Fox News host Tucker Carlson tried to spread another myth about coronavirus infections on Thursday.
It didn’t go well. Carlson got a quick fact-check on his own show when his guest, Fox News contributor Dr. Marc Siegel, stepped in with a correction.
Carlson had claimed that “young children do not spread the coronavirus.”
But Siegel said kids can get the viral infection and spread it, it’s just not as severe when they get sick themselves.
“They appear to have a protein in the lungs that protects them from severe disease,” he said, so when kids get the virus, they have mild cases or don’t show symptoms.
“But it’s not true that children don’t get it, and it is not true that they can’t spread it,” he said. “Just much less likely than adults.”
As Carlson and Siegel spoke, the graphics on the screen claimed “Studies: No evidence kids under 10 spread virus” and that there were no cases of young children passing the virus to an adult.
But one of the authors of the study is, as Siegel noted, taking issue with that interpretation in the media.

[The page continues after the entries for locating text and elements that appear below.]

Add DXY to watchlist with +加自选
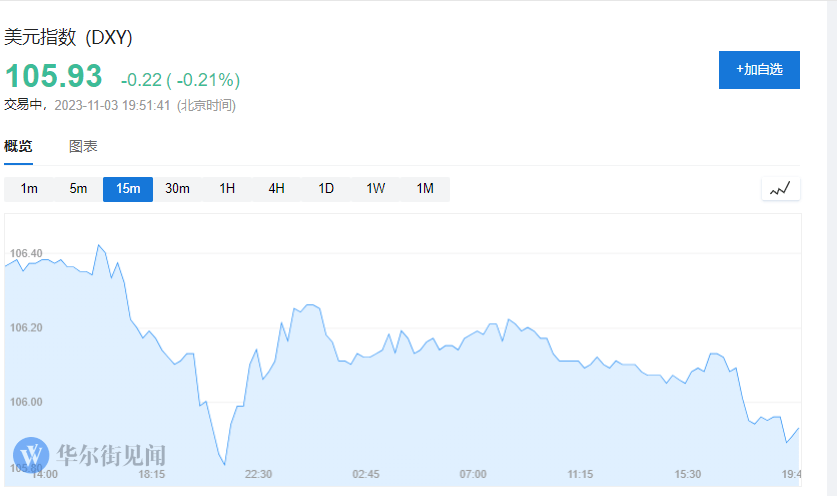 tap(759, 70)
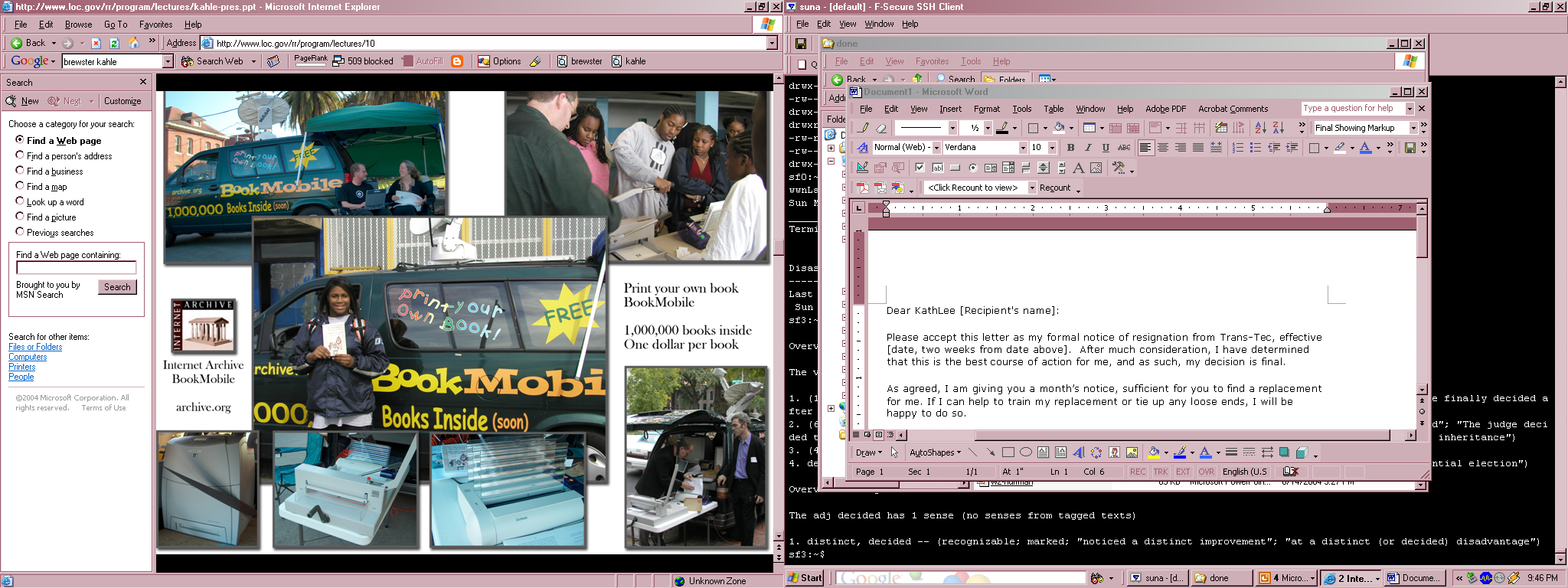Viewport: 1568px width, 588px height.
Task: Click the Blogger icon in Google toolbar
Action: pos(457,61)
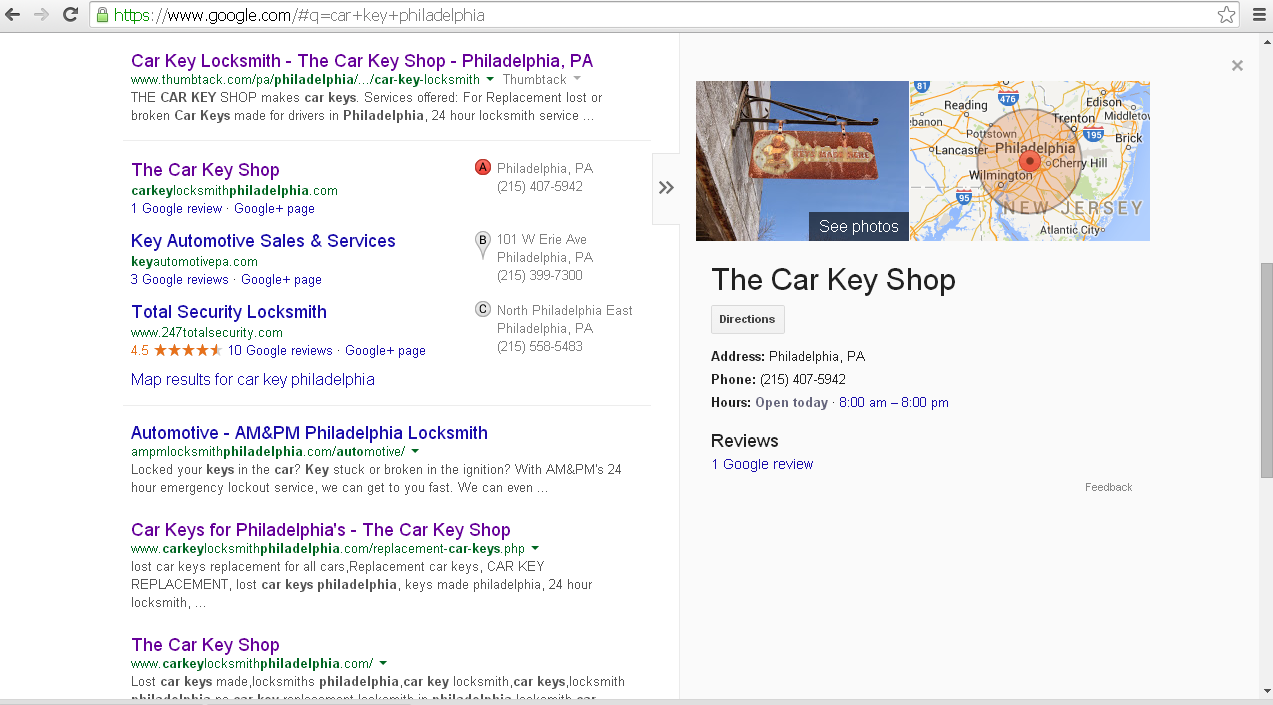Screen dimensions: 1273x705
Task: Open the Philadelphia map thumbnail
Action: (x=1030, y=161)
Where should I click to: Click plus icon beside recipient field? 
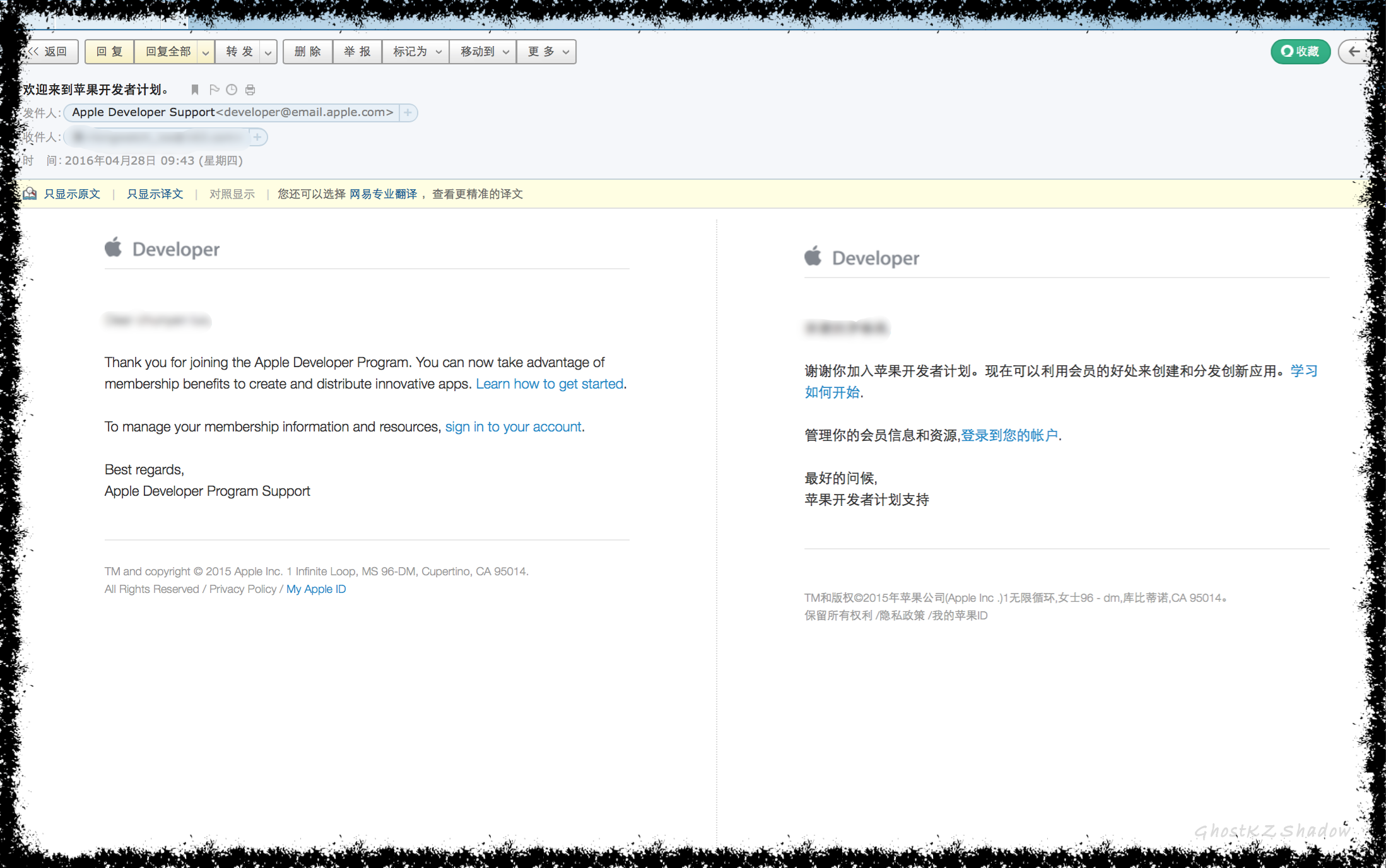[x=257, y=137]
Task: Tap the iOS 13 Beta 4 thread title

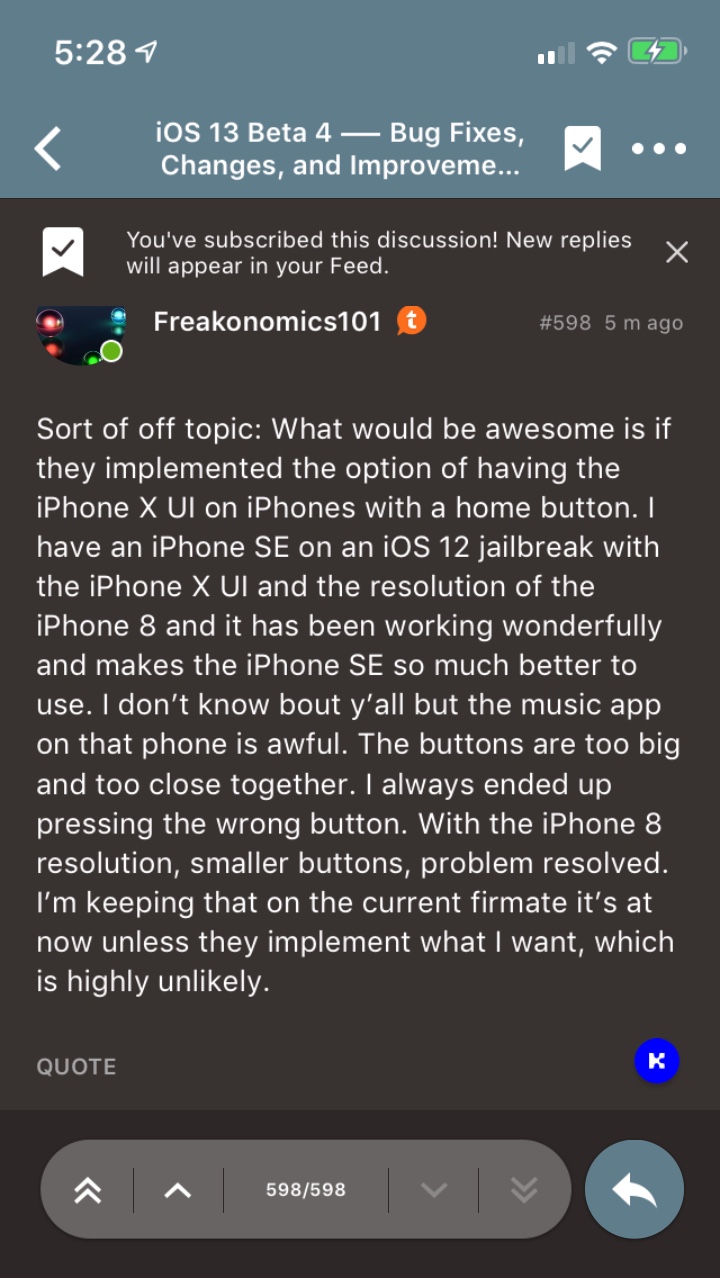Action: click(340, 148)
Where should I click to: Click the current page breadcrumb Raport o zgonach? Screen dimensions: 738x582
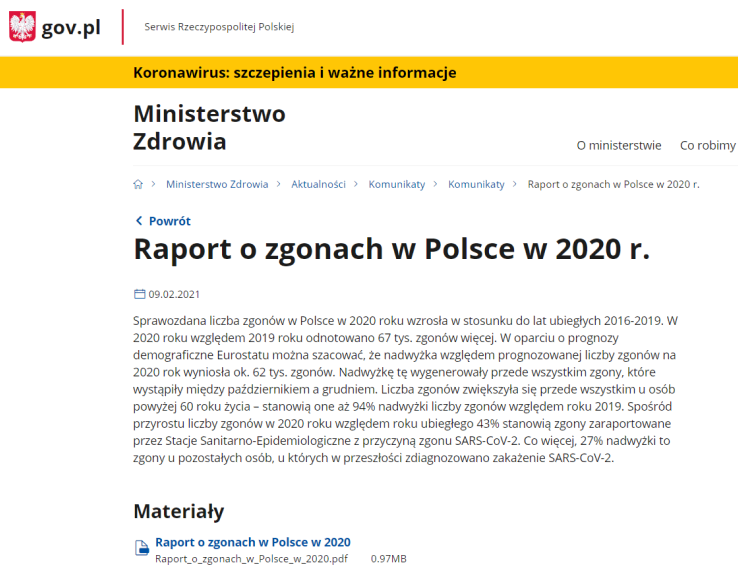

Alasdair Munro said on Twitter that there have been “MAJOR misunderstandings” about the report and clarified that “Children almost certainly DO transmit COVID-19.”
The data on the extent of infection in children and their ability to spread it is still far from clear.
“All we really know at this point is that with a small number of exceptions, children are mildly affected by this infection,” Adam Finn, a professor of pediatrics at the University of Bristol and chairman of the World Health Organization’s European Technical Advisory Group of Experts on Immunization, told Bloomberg. “What is much less clear is how often they get infection and how infectious they are to each other and to other people in their families.”
One study out of Germany has suggested that, although kids may not have the same symptoms, they could be as infectious as adults in terms of how much virus they can carry.
There have also been reports of coronavirus in young children leading to Kawasaki disease, which causes inflammation in the walls of some blood vessels.
The World Health Organization says it is “urgently” looking into that connection.